Gerald’s expression softened slightly and he finally looked at her. “Katie—I have nothing but the clothing on my back and the air that I breathe. I cannot pay the pirate any sum, small or otherwise. And I cannot find a husband for you, not now. No respectable man would have you—none.”

She gasped. “But…”

“You argue with me?”

Katherine flinched slightly, then squared her shoulders, keeping her head high. “No,” she whispered.

Gerald sucked in his breath, trembling now. “I have NOTHING left! All was taken from me. Taken from me
and given over to damned Englishmen. I have nothing, yet you complain that you have no husband!”

Katherine stared at her father through a haze of sudden tears.

“Desmond has been destroyed,” Eleanor added, her voice shrill. “Your father’s ambitious cousin FitzMaurice was quick to leap into the breach after Affane, to rouse the other Irish lords, to chase out the English. But dear God, he burned down all the countryside—and what he left intact, Sir Henry Sidney then burned and pillaged next! Today the Irish hide in the bogs and forests, kern and noble alike, men, women, and children, freezing and starving to death!” Eleanor wiped her eyes. “Desmond is destroyed, your father has lost everything, and you come to us thinking that we can find you a husband? Our problems are far too grave to bother with such nonsense.”

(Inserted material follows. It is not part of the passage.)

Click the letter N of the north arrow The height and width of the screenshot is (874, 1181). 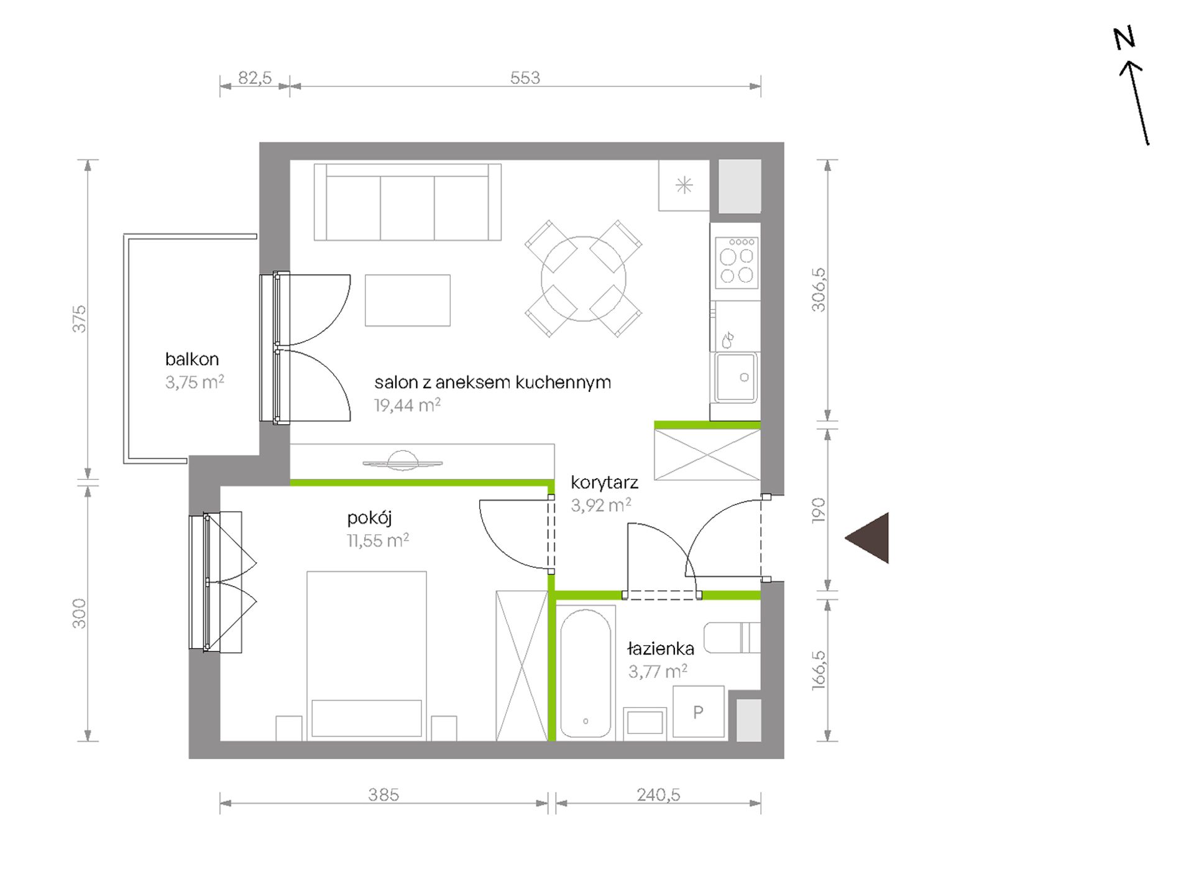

Katherine was stricken. She told herself that she was as selfish as her father and stepmother accused her of being. “I am sorry.”

“If only I knew what FitzMaurice does now,” Gerald cried vehemently. “Damn my cousin.”

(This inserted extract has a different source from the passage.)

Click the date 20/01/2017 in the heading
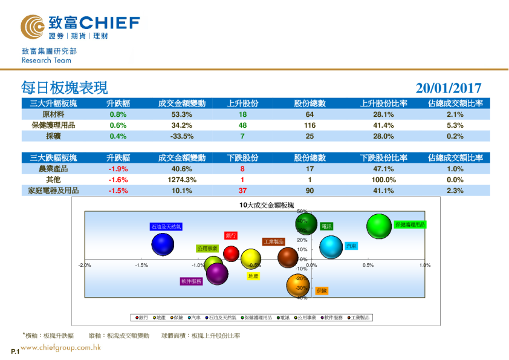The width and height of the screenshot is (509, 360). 449,88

“FitzMaurice was chased into Glen Aherlow by the new lord president of Munster,” Liam said. Everyone stared at him, Katherine included. “He lay low for the winter, but I expect him to emerge and renew his battles very soon.”

“Yes, spring is a good season for war,” Gerald spit.

“FitzMaurice claims to be the earl of Desmond in your father’s place,” Eleanor said harshly to Katherine. “And he is far too clever. Even now, he has the support of the Pope and Spain. He will not stop until he has stolen Desmond from its rightful lord!”